:: EXERCISE GOAL ::
State the count of lines below in which the word "will" appears, and add nothing.

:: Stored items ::

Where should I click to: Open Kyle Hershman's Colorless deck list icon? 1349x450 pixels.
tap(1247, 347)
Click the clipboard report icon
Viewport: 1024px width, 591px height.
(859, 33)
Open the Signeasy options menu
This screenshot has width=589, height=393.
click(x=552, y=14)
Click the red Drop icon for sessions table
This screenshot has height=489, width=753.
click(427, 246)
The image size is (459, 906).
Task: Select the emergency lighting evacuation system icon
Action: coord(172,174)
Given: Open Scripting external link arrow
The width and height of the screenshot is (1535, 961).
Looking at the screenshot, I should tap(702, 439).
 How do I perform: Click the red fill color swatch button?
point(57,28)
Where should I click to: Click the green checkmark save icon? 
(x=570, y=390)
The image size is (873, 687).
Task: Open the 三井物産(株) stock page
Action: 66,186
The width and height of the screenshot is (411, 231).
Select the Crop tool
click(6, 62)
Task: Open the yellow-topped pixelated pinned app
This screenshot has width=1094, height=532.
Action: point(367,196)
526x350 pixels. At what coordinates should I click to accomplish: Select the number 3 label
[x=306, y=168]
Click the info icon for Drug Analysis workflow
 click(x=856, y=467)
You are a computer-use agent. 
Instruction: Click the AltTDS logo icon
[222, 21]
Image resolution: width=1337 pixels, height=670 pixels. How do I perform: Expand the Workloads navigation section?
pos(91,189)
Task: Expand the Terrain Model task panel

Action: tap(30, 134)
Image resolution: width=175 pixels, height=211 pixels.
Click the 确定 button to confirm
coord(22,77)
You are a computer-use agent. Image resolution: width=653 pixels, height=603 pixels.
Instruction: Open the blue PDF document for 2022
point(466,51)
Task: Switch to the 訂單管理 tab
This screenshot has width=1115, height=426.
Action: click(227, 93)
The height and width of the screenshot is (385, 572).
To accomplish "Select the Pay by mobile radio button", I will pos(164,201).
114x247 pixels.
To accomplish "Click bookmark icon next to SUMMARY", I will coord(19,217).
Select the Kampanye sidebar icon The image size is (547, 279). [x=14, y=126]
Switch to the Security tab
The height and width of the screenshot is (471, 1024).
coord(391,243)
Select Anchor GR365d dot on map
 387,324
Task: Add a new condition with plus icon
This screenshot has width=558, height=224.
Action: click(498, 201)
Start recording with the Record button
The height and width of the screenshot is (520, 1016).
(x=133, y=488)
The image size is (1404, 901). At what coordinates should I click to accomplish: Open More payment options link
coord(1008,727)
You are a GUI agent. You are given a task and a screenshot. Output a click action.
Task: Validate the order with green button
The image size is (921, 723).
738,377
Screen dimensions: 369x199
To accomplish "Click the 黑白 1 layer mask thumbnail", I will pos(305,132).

:: WRITTEN ANSWER ::
3